» **What the task requires**: Consider the listing below. Extract exactly the lines from the line containing "Task: Expand Business fares from 34326 CZK" to the line containing "The image size is (1200, 661).", both included.

» **Materials provided**:
· · · ·
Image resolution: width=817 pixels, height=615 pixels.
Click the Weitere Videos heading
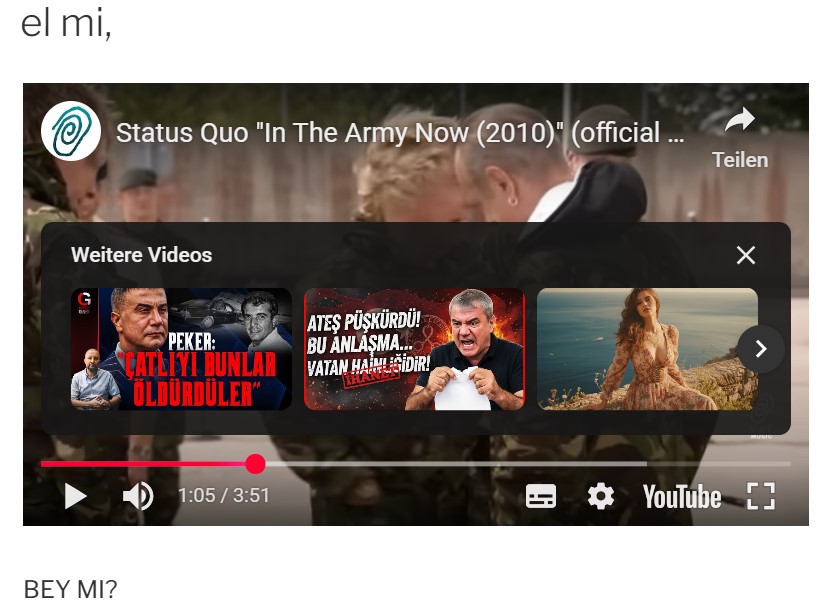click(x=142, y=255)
· · · ·
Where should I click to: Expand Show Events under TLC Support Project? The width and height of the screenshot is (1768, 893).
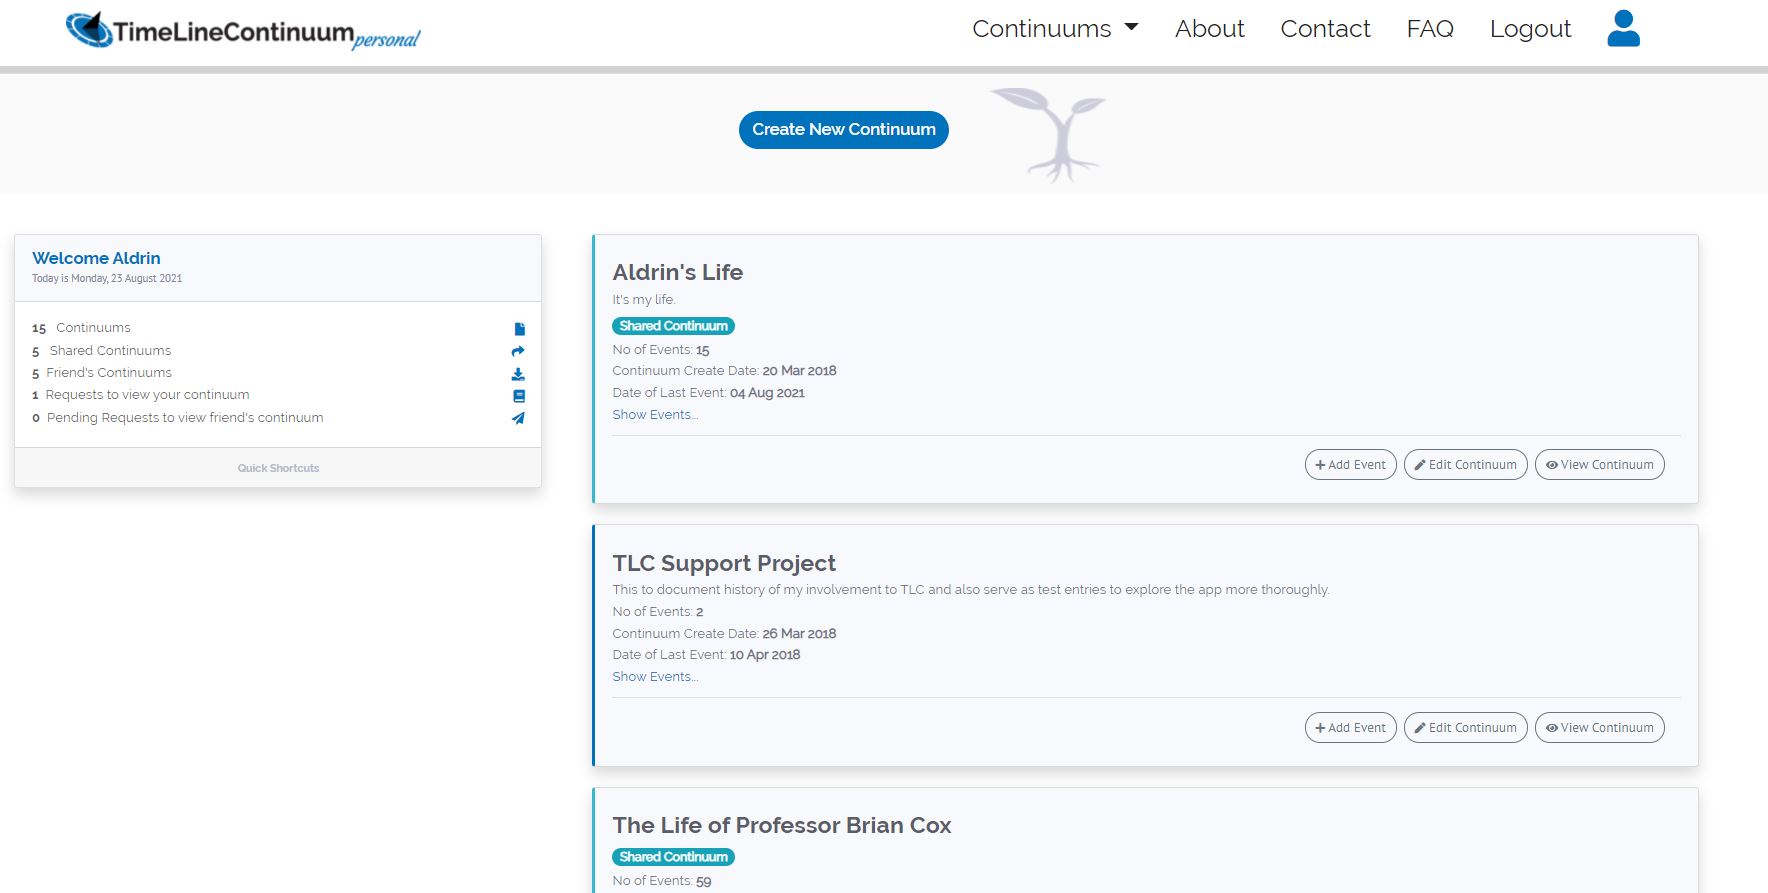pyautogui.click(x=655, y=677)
· · · ·
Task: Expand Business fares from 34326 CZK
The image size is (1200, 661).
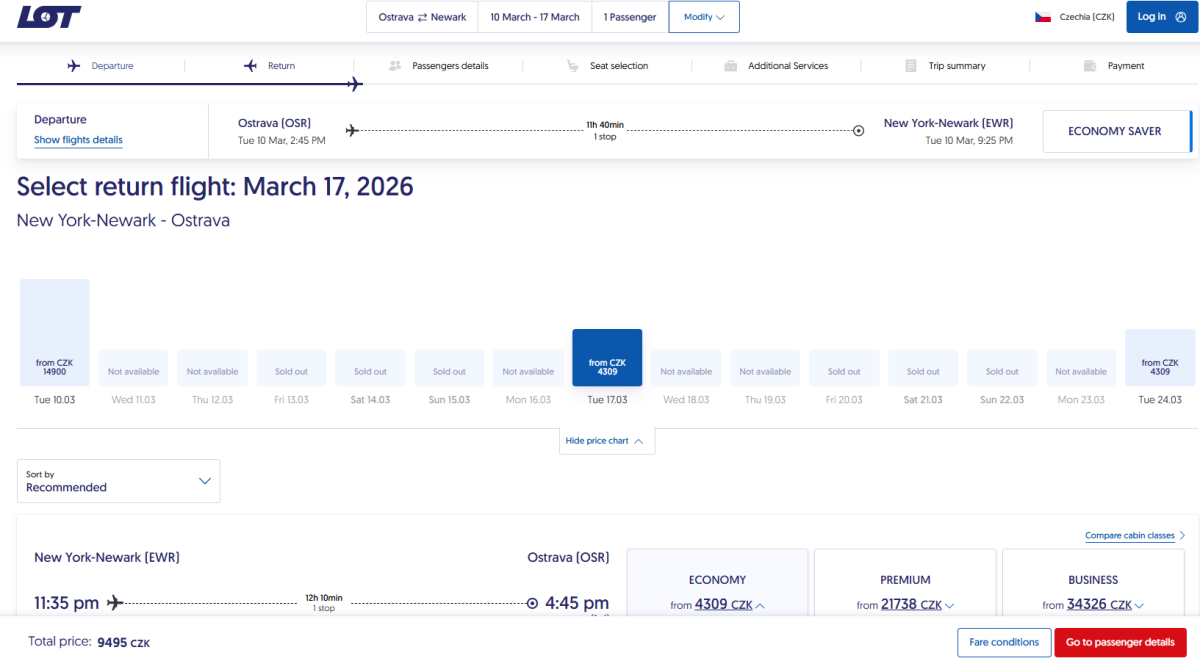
· · · ·
» **Task response**:
Task: Expand Business fares from 34326 CZK
The image size is (1200, 661).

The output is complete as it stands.